# Front door threshold problem



## Mantaray14 (Nov 20, 2009)

To make a long story short, the contractor who remodeled my kitchen agreed to install my front entry door for free (he was originally going to install a tile floor in the kitchen, but we opted for wood and that cost us an additional 1K, and we hired a seperate flooring company). 

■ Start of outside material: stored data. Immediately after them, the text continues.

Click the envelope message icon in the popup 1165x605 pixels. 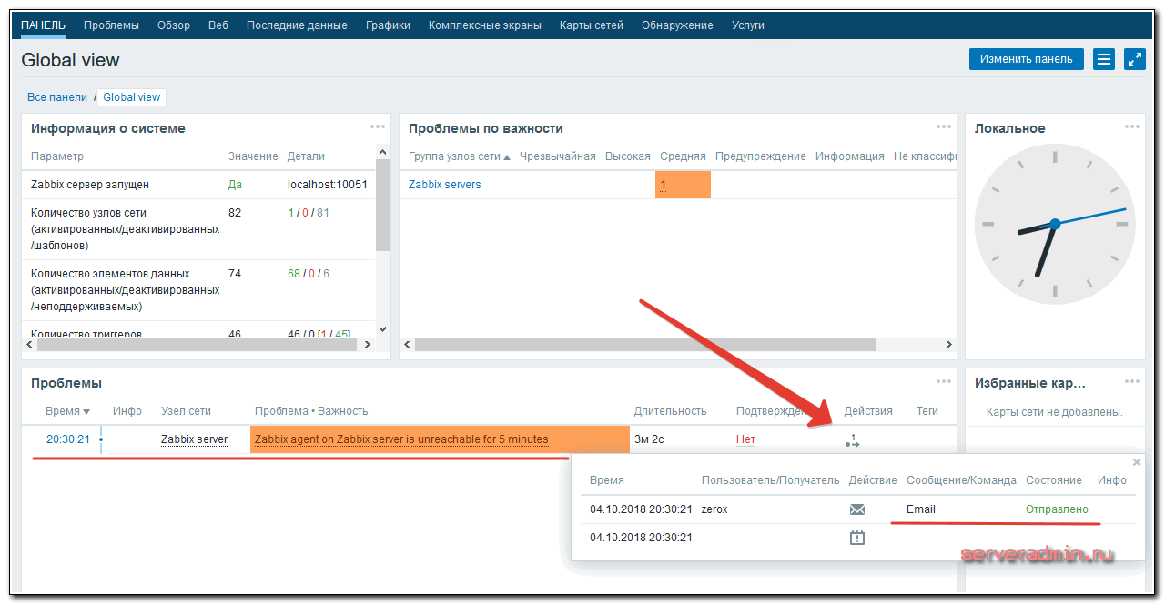coord(856,509)
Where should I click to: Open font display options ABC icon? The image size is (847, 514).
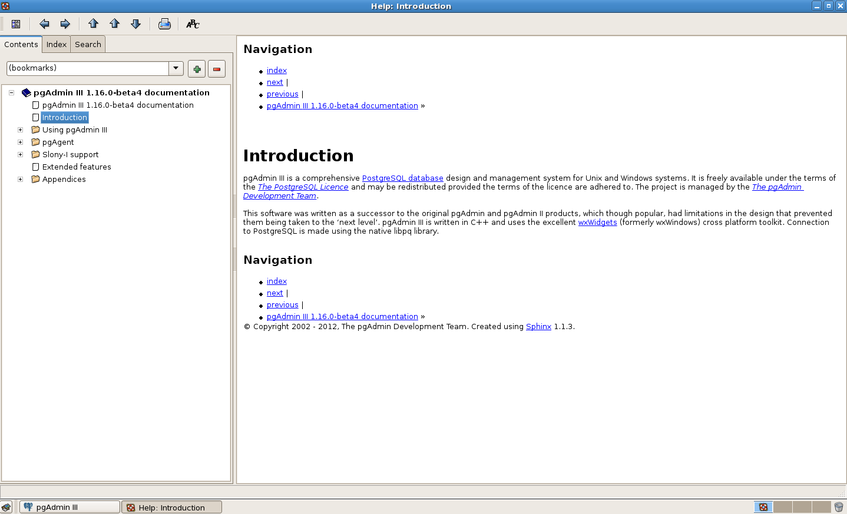point(193,24)
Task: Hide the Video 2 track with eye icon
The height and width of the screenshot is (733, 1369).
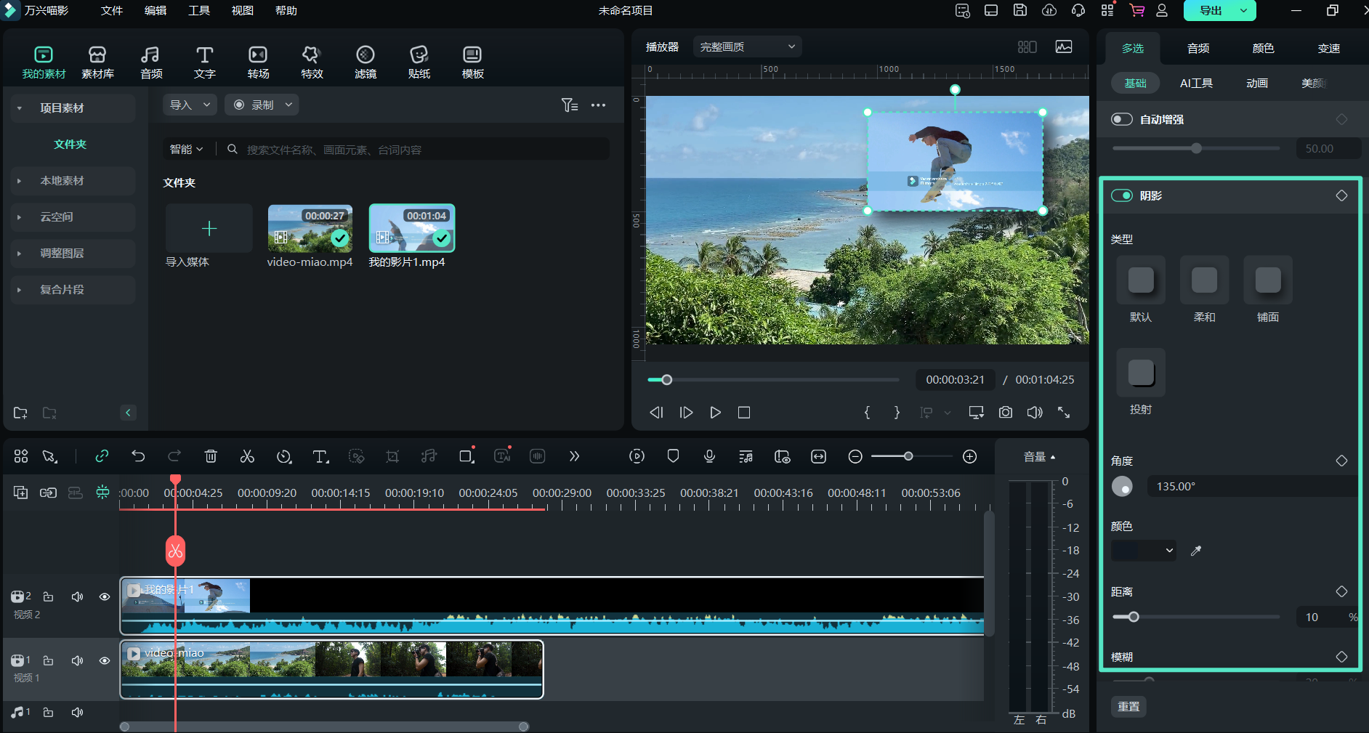Action: [105, 596]
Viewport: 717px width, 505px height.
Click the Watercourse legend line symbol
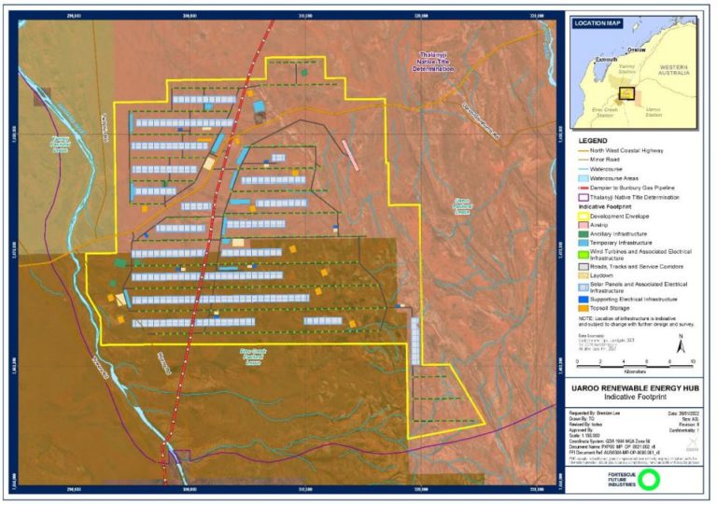coord(583,168)
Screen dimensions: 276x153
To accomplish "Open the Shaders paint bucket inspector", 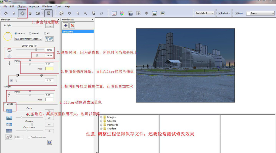I will [6, 13].
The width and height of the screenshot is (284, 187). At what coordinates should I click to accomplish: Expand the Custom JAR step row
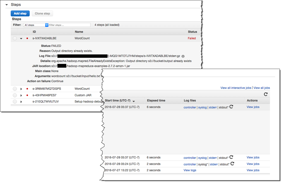21,95
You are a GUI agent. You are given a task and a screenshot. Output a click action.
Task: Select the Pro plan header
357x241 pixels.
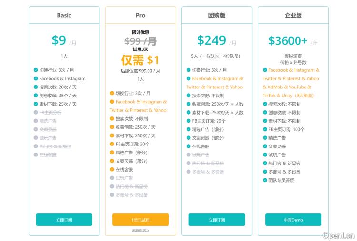point(140,15)
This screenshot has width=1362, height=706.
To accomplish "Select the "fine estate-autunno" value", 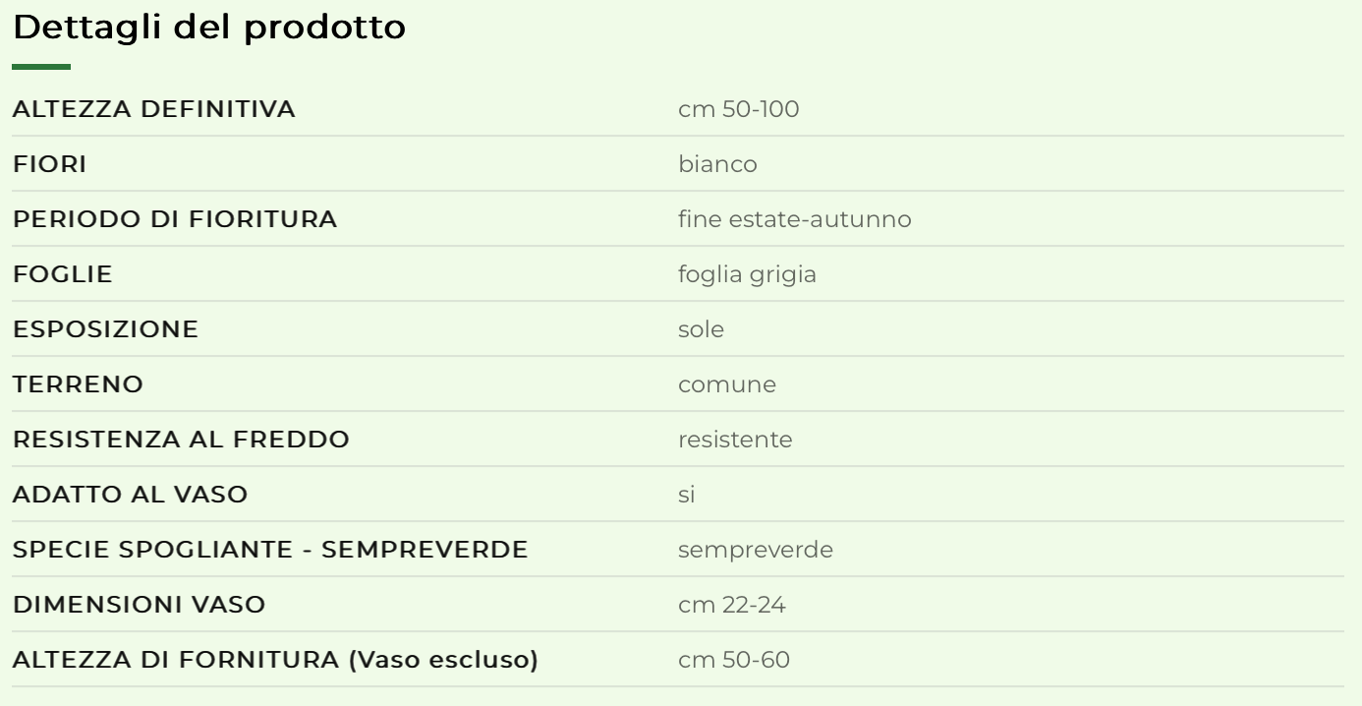I will (x=794, y=219).
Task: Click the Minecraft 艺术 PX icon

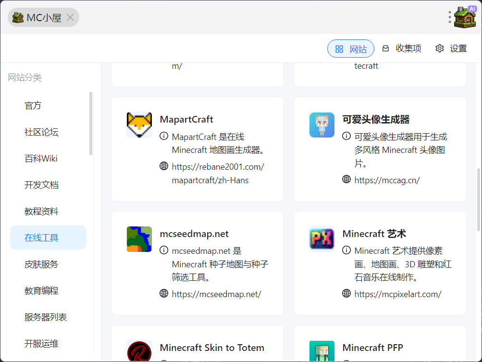Action: [x=321, y=239]
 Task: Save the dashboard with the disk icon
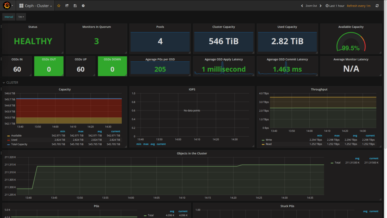(75, 6)
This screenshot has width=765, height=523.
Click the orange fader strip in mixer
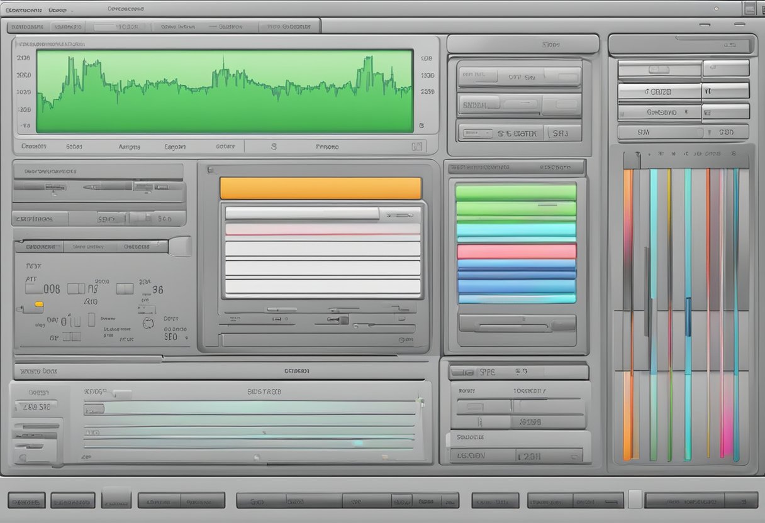[627, 314]
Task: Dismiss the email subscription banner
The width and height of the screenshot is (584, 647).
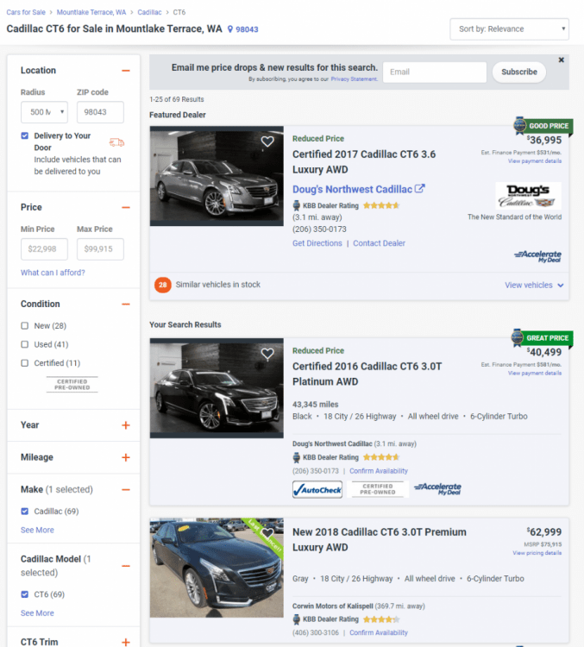Action: pos(562,60)
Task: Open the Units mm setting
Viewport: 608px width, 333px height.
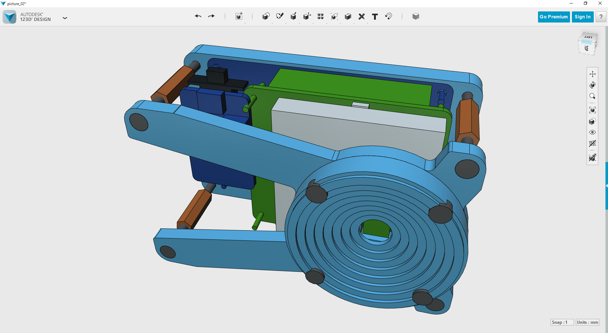Action: click(587, 322)
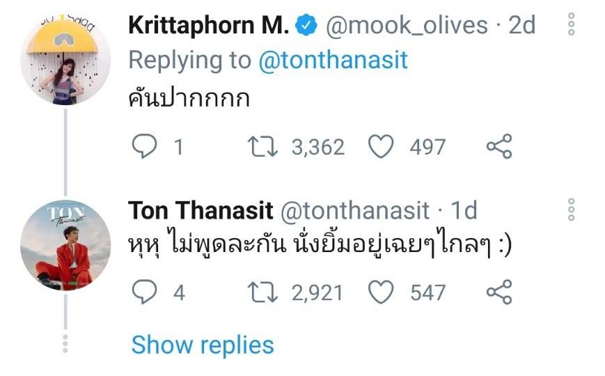Retweet the tweet with 2,921 retweets
Screen dimensions: 605x376
(x=263, y=292)
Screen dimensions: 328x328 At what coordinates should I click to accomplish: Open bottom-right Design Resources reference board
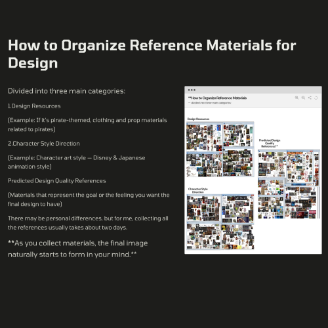point(238,163)
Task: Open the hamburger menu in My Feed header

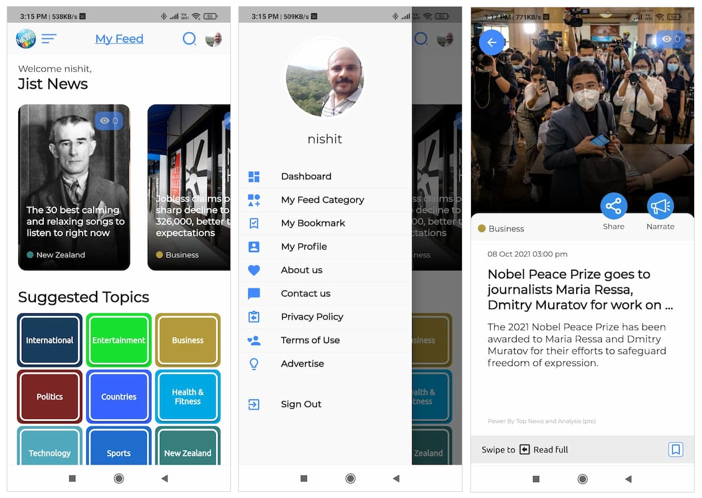Action: pyautogui.click(x=49, y=39)
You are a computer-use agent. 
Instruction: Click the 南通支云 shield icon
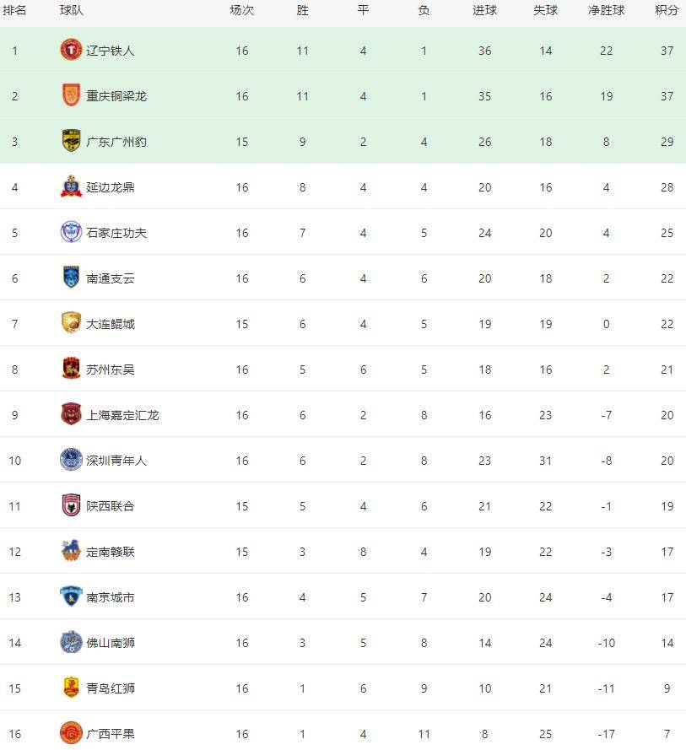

He never completely finished the job, and left this gap between the original flooring and the new door threshold. My guess is the new threshold was much thinner than the old one and left this gap. I'm not gonna call him back at this point. Anyone have experience in the best way to correct this for both cosmetics and function? 

Thanks,

Rick


----------



## jlhaslip (Dec 31, 2009)

get a piece of wood cut and shaped to transition from the floor to the door threshold.
taper it at about 15 degrees on the leading edge.
do not nail it to the floor.
nail a spacer to the sub floor between the door and the wood floor leaving a gap between the spacer and the floor to allow the floor to move with climate changes/wood swelling.
nail the trim piece to the spacer only.


----------



## PaliBob (Jun 11, 2008)

Did the Kitchen contractor also install the Storm Door?
I question the door Closer.


----------



## Mantaray14 (Nov 20, 2009)

PaliBob said:


> Did the Kitchen contractor also install the Storm Door?
> I question the door Closer.


Yes he did install the storm door as well. What do you question about the door closer?

Thanks,

Rick


----------



## PaliBob (Jun 11, 2008)

I had never seen a door closer installed on the bottom rail.


----------



## Tom Struble (Dec 29, 2008)

they come with 2 nowadays Bob

but look at the threshold adjustment screw [second from left] looks like its distorting the plastic...no?


----------



## Mantaray14 (Nov 20, 2009)

tomstruble said:


> they come with 2 nowadays Bob
> 
> but look at the threshold adjustment screw [second from left] looks like its distorting the plastic...no?


Yes, that is another issue as well. During the summer, the door was sticking at that point and I screwed those adjustment screws all the way down! Especially those first two. Now that it's winter I can get a better idea of what's going on. There is a hump right there in the floor (they are all over in this old house, usually where ever you find supports beams underneath, but I don't think there is one there), and with the swelling during the summer months It must cause the sticking, because the pre-hung door is still square with the frame on top. Is there a DIY way to fix this? 

Also thanks to Jlhaslip for the advice on how to fix the threshold issue. I have a great local lumberyard and I'm sure thay could cut that to the specs I need. What do I use for a spacer, just any piece of wood will work?


----------



## jlhaslip (Dec 31, 2009)

same thickness as the floor. just about anything will work. leave about a quarter inch gap. put the spacer tight to the door and nail it down. cover with the new piece.


----------



## Mantaray14 (Nov 20, 2009)

Thanks again jlhaslip !

Rick


----------